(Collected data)
○ ○ ○ ○ ○

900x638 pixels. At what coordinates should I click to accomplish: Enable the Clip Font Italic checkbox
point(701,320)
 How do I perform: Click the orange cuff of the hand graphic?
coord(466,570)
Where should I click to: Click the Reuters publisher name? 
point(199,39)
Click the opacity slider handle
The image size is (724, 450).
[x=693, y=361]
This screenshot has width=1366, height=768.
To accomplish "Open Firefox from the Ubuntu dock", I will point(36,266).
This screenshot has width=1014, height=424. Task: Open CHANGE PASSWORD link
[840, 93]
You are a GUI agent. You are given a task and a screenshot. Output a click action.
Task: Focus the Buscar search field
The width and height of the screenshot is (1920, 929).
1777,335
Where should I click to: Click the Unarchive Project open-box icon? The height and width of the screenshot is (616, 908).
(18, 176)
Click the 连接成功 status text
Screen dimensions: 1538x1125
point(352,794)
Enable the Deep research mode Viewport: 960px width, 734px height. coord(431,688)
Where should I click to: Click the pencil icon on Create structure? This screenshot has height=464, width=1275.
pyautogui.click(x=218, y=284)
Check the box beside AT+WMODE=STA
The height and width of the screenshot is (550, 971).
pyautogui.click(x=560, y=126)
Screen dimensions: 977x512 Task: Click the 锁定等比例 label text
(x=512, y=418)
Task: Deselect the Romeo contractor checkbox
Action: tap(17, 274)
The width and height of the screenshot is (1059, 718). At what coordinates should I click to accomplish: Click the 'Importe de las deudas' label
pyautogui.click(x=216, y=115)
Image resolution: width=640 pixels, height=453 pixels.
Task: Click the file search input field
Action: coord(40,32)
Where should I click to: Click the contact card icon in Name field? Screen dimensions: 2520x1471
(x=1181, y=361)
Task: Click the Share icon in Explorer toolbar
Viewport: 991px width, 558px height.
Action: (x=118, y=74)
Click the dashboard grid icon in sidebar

○ ○ ○ ○ ○

Task to complete: Could you restate every record above word for word?

Task output:
900x638 pixels. At what coordinates should I click to accomplish: Enable the Clip Font Italic checkbox
point(701,320)
 How do I perform: Click the orange cuff of the hand graphic?
coord(466,570)
Where should I click to: Click the Reuters publisher name? 
point(199,39)
Click the opacity slider handle
The image size is (724, 450).
[x=693, y=361]
This screenshot has width=1366, height=768.
To accomplish "Open Firefox from the Ubuntu dock", I will point(36,266).
This screenshot has width=1014, height=424. Task: Open CHANGE PASSWORD link
[840, 93]
You are a GUI agent. You are given a task and a screenshot. Output a click action.
Task: Focus the Buscar search field
The width and height of the screenshot is (1920, 929).
1777,335
Where should I click to: Click the Unarchive Project open-box icon? The height and width of the screenshot is (616, 908).
(18, 176)
Click the 连接成功 status text
Screen dimensions: 1538x1125
point(352,794)
Enable the Deep research mode Viewport: 960px width, 734px height. coord(431,688)
Where should I click to: Click the pencil icon on Create structure? This screenshot has height=464, width=1275.
pyautogui.click(x=218, y=284)
Check the box beside AT+WMODE=STA
The height and width of the screenshot is (550, 971).
pyautogui.click(x=560, y=126)
Screen dimensions: 977x512 Task: Click the 锁定等比例 label text
(x=512, y=418)
Task: Deselect the Romeo contractor checkbox
Action: tap(17, 274)
The width and height of the screenshot is (1059, 718). At what coordinates should I click to accomplish: Click the 'Importe de las deudas' label
pyautogui.click(x=216, y=115)
Image resolution: width=640 pixels, height=453 pixels.
Task: Click the file search input field
Action: coord(40,32)
Where should I click to: Click the contact card icon in Name field? Screen dimensions: 2520x1471
(x=1181, y=361)
Task: Click the Share icon in Explorer toolbar
Viewport: 991px width, 558px height.
Action: (x=118, y=74)
Click the dashboard grid icon in sidebar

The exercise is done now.